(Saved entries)
+--

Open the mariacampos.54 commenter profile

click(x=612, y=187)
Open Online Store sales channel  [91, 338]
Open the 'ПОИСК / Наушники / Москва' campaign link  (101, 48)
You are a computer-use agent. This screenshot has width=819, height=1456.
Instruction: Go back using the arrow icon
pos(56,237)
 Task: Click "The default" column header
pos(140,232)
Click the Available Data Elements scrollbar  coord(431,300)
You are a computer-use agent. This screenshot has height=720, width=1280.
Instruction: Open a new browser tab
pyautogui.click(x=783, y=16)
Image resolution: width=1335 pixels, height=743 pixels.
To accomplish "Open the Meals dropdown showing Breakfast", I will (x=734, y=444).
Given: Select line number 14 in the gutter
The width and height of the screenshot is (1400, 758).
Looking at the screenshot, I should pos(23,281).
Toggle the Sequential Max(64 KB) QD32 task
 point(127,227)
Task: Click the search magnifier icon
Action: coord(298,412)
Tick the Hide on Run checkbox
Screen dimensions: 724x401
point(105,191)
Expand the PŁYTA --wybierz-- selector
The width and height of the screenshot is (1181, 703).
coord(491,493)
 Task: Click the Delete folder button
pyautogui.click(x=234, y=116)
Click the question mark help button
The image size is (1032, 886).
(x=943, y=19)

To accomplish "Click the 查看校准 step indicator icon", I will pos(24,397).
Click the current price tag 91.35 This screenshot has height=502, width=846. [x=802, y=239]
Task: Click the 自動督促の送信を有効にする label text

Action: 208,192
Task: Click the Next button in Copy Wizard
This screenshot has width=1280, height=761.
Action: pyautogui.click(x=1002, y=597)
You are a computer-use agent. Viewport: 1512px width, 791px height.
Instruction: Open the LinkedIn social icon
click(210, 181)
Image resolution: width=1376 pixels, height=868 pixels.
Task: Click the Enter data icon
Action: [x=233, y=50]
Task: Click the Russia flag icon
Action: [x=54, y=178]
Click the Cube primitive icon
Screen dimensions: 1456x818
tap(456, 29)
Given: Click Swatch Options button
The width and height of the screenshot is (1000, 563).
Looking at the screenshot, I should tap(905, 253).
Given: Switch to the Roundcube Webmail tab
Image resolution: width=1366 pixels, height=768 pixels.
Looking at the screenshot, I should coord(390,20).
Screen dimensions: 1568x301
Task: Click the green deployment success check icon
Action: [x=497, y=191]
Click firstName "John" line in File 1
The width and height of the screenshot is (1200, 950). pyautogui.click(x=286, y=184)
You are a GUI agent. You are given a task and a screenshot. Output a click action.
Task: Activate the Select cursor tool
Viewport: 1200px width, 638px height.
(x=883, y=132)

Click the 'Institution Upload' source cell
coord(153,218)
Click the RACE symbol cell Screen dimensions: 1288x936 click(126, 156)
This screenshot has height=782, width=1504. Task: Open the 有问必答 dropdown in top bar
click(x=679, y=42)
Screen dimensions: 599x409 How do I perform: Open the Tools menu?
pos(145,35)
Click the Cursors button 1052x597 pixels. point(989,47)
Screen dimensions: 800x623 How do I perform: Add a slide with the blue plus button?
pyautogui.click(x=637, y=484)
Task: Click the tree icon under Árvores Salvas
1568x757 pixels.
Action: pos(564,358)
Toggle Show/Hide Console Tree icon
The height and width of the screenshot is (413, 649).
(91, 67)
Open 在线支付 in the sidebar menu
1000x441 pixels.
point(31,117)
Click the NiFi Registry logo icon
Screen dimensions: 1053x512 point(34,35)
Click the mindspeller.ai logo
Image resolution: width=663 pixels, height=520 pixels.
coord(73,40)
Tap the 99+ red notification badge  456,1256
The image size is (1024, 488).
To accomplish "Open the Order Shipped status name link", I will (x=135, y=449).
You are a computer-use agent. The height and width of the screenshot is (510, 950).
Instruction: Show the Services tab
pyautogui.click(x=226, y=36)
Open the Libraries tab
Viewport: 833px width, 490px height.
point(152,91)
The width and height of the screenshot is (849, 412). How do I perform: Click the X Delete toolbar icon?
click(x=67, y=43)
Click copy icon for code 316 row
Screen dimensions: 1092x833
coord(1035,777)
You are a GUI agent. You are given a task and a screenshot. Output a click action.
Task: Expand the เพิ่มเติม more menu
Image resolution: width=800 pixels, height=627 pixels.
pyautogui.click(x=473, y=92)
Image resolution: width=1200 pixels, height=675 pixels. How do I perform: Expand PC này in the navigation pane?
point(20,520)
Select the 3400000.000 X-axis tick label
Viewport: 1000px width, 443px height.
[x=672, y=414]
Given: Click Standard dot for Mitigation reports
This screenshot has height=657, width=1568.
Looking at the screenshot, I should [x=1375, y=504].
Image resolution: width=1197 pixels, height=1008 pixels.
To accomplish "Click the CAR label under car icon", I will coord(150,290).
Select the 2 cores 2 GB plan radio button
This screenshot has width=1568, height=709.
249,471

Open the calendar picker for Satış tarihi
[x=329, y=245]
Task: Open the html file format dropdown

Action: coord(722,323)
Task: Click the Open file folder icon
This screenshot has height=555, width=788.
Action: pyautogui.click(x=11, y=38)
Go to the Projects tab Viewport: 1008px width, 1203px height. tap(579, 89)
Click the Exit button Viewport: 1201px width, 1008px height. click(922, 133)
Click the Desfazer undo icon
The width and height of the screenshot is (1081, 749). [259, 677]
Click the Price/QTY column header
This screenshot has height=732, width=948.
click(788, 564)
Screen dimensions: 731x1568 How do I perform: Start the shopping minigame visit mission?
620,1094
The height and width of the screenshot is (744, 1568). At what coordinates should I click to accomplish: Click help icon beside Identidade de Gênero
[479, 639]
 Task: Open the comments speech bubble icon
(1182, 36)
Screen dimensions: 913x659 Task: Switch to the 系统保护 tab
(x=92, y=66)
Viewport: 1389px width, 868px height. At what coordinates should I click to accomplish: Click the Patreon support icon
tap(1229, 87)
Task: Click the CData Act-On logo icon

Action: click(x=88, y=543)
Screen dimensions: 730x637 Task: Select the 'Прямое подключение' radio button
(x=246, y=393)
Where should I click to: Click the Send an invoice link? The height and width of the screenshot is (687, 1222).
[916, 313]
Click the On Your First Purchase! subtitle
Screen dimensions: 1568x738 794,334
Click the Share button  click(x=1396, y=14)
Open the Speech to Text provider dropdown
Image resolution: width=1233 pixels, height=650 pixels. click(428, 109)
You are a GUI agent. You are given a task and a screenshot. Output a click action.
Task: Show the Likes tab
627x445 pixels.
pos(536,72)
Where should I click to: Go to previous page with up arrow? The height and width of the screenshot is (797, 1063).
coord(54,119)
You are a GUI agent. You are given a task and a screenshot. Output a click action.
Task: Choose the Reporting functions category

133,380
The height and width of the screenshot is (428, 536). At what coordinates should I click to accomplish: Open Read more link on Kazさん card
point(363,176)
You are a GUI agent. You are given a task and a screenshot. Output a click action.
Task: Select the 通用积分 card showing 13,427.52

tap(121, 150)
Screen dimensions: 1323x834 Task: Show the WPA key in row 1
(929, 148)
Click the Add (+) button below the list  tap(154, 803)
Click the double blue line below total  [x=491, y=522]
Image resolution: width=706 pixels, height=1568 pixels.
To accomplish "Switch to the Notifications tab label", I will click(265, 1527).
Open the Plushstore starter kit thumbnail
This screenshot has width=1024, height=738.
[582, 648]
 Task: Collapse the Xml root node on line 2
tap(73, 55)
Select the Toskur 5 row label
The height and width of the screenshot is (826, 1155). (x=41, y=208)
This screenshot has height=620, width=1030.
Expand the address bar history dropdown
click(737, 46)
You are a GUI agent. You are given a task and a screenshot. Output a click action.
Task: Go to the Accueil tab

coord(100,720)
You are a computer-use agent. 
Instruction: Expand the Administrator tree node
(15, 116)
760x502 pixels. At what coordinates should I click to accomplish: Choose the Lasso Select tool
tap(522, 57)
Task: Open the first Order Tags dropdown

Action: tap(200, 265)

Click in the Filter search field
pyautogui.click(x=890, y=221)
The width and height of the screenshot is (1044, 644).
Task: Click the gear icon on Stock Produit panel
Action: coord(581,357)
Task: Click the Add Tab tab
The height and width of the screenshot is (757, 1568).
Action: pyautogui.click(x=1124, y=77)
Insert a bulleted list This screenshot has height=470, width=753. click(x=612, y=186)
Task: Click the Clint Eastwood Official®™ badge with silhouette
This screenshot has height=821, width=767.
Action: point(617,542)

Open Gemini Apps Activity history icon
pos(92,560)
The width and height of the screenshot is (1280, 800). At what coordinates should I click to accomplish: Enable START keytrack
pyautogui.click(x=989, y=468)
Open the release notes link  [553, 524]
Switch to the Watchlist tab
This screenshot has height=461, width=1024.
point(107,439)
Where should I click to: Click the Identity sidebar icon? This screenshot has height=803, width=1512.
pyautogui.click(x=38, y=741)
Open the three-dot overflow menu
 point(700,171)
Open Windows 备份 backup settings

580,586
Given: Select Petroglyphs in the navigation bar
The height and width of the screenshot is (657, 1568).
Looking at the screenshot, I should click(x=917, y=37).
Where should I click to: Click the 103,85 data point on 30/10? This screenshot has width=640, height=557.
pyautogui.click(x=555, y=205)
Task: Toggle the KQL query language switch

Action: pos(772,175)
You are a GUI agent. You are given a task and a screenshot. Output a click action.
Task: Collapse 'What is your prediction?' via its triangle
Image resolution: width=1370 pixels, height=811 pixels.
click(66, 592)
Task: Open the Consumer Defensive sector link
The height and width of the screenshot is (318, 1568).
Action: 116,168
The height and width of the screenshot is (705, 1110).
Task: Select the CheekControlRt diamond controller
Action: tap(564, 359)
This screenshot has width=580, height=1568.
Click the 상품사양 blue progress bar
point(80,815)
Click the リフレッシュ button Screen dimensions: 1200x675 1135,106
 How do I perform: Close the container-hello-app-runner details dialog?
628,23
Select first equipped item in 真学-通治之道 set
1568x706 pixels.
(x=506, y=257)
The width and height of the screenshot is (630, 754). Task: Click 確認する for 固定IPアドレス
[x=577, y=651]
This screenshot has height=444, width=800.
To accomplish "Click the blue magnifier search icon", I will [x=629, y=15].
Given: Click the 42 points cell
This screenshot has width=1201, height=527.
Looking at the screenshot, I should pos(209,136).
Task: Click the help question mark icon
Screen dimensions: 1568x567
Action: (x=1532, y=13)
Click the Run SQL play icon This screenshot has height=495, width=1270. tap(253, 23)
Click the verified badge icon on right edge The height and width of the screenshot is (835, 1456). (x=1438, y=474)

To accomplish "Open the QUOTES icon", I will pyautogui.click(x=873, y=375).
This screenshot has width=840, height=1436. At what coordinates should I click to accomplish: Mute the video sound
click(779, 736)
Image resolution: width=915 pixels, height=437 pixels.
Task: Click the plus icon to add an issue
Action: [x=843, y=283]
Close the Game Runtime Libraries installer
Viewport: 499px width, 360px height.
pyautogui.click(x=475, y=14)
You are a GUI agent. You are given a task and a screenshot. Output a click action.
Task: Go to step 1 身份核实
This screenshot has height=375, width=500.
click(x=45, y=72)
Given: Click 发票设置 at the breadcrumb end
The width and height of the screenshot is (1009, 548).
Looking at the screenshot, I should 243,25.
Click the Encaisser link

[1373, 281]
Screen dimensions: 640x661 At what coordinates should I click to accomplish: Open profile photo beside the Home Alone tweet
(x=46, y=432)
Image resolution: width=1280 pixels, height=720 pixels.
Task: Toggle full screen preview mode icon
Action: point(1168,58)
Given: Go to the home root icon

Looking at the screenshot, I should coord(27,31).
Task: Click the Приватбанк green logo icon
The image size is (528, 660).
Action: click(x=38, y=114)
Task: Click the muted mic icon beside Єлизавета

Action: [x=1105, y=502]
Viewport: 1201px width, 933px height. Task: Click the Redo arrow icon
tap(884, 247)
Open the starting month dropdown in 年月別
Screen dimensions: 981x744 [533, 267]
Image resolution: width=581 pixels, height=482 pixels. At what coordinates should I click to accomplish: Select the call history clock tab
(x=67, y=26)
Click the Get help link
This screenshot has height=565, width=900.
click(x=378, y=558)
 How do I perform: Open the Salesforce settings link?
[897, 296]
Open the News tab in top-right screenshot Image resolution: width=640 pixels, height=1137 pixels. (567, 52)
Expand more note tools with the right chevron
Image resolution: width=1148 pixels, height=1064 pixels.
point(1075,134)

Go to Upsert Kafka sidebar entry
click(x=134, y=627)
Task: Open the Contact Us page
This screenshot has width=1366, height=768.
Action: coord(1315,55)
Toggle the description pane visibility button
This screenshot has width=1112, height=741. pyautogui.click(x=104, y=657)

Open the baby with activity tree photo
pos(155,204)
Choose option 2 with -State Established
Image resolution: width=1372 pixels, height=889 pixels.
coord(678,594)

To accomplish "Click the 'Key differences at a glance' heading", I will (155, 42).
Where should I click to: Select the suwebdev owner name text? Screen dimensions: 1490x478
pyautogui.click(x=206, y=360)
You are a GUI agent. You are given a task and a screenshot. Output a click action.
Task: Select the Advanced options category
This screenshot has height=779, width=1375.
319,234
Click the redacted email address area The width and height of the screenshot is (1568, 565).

+--

Task requirements - Using the entries shown above, reproduce verbatim the lines from the line bearing "Given: Click Swatch Options button" to the line bearing "Toggle Show/Hide Console Tree icon", inclusive.

Expected answer -
Given: Click Swatch Options button
The width and height of the screenshot is (1000, 563).
Looking at the screenshot, I should tap(905, 253).
Given: Switch to the Roundcube Webmail tab
Image resolution: width=1366 pixels, height=768 pixels.
Looking at the screenshot, I should coord(390,20).
Screen dimensions: 1568x301
Task: Click the green deployment success check icon
Action: [x=497, y=191]
Click firstName "John" line in File 1
The width and height of the screenshot is (1200, 950). pyautogui.click(x=286, y=184)
You are a GUI agent. You are given a task and a screenshot. Output a click action.
Task: Activate the Select cursor tool
Viewport: 1200px width, 638px height.
(x=883, y=132)

Click the 'Institution Upload' source cell
coord(153,218)
Click the RACE symbol cell Screen dimensions: 1288x936 click(126, 156)
This screenshot has height=782, width=1504. Task: Open the 有问必答 dropdown in top bar
click(x=679, y=42)
Screen dimensions: 599x409 How do I perform: Open the Tools menu?
pos(145,35)
Click the Cursors button 1052x597 pixels. point(989,47)
Screen dimensions: 800x623 How do I perform: Add a slide with the blue plus button?
pyautogui.click(x=637, y=484)
Task: Click the tree icon under Árvores Salvas
1568x757 pixels.
Action: pos(564,358)
Toggle Show/Hide Console Tree icon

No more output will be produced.